Students Staff

Honorary Graduates

Orations and responses

Response by Lindsey Hilsum

Chancellor, Vice-Chancellor, Ladies and Gentlemen, thank you very much indeed.

Journalists are often criticised for being selective with the facts. I have to say, I think that if Frances had been a journalist she would have been that kind of journalist. She only said the good things. For that I am grateful. I also have to - as a journalist who values accuracy - correct one thing. I did not tell the children not to eat meat, I told them not to eat rice pudding. It wasn’t a matter of principle, simply of taste.

It is a great honour to be here. This is the first time that I have ever been to a Graduation Ceremony, that is because when I was a student at Exeter University, of course, I was much to much of a rebel and an anarchist to come to the Degree Conferment Ceremony - which means that my father, like many of the parents in this audience, is watching his child graduate for the first time. I think that the lady up there who was so proud could understand that maybe it is worth waiting for - even if you have to wait twenty-five years, which he has done.

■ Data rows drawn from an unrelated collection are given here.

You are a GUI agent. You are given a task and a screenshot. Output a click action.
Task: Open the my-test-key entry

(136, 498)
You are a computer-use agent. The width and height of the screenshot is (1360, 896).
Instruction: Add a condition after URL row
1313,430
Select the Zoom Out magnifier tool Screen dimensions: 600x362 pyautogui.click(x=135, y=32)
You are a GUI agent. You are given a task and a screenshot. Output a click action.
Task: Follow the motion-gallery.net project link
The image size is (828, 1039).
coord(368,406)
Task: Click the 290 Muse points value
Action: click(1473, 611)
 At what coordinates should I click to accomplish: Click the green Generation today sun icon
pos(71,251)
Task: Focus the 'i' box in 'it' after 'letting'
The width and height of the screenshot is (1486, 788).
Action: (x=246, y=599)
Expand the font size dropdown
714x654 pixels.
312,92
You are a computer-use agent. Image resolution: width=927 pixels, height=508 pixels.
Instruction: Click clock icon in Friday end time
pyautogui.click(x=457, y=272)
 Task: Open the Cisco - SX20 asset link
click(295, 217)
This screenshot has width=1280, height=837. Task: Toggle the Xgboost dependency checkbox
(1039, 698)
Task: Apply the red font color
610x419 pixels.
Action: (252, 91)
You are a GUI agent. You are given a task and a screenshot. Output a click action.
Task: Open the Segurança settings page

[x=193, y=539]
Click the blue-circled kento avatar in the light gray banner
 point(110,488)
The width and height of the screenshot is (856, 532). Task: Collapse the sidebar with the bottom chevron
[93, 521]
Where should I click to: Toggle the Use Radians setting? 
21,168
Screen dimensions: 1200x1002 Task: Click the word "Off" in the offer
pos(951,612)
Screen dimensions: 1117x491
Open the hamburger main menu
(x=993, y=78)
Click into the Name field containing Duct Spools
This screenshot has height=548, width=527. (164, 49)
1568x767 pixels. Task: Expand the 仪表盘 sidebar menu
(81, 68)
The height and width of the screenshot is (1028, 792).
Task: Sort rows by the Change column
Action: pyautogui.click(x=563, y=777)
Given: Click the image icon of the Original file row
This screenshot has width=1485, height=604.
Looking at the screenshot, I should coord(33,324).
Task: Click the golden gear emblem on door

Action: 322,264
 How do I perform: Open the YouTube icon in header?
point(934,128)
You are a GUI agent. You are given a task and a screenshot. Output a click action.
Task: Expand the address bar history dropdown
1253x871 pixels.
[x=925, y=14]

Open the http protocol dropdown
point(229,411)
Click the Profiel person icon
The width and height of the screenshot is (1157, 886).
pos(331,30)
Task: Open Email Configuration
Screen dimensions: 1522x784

As some of you know, I have spent much of the last two years in Iraq, a country which under the years of sanctions and the brutality of Saddam Hussein was thirsty for ideas. Under sanctions, you couldn’t even post a book from Britain to Iraq so people who needed books or wanted books had to get them through circuitous routes via Lebanon or Jordan. I know an academic who had an account at Hatchards and he had a £100 in the account but they still wouldn’t let him have books because he didn’t have a credit card and he couldn’t get a credit card because Iraq was cut off. About three years before the war, they started to get Internet. Only some people were allowed to use it, and there was one terminal in the Ministry of Information and by using it people began to get a bit of a glimpse of the world out there beyond the time warp world in which they lived, and I remember one day, one of the Ministry of Information officials coming to me, after he had been on the Internet, and he said: "Lindsey, can I ask you a question?". I said "Sure, Yasser, what?" He said, "Where are the Tiger Woods and what is their relationship to golf?"

So they were beginning to glimpse the world out there, and in the weeks leading up to the war, when I was in Baghdad, I used to frequently go up to one of the University Campuses at Mustanseriya University. The reason I went there was because people were frightened to talk, but there at the University people were so desperate to talk. They wanted to practise their English, many of the students were studying translation. They just wanted to talk to somebody from the outside world but, of course, people were fearful so often it ended up with people crowding round and asking me questions about rock stars and films and things which I just couldn’t answer. I was a complete disappointment in that way. But they just wanted any kind of contact that they could have, and I remember just a few days before the war a young man pulled me on one side and he said "We want this war, we have to have change, anything for change," and then he said "Don’t tell anybody that I told you that".

Now I don’t know if there is a Chinese curse: may you get what you wish for.

I don’t go to the University anymore in Baghdad because it is too dangerous. Several of the professors have been murdered, a young British freelance journalist, Richard Wild who was a recent graduate from Cambridge University - he was only 24 - he was killed up there. We don’t know why, we don’t know by whom, he was just killed with a pistol.

Universities are always the proving ground for ideas and one of the ideas that is being tested now is on the role of women; and whereas when I used to go there before the war, some women would wear a head scarf, while others wouldn’t, now there are vigilante groups out, and woe betide any girl who goes without her head covered. Many of the women aren’t going at all, because either they or their parents deem it is too dangerous to travel.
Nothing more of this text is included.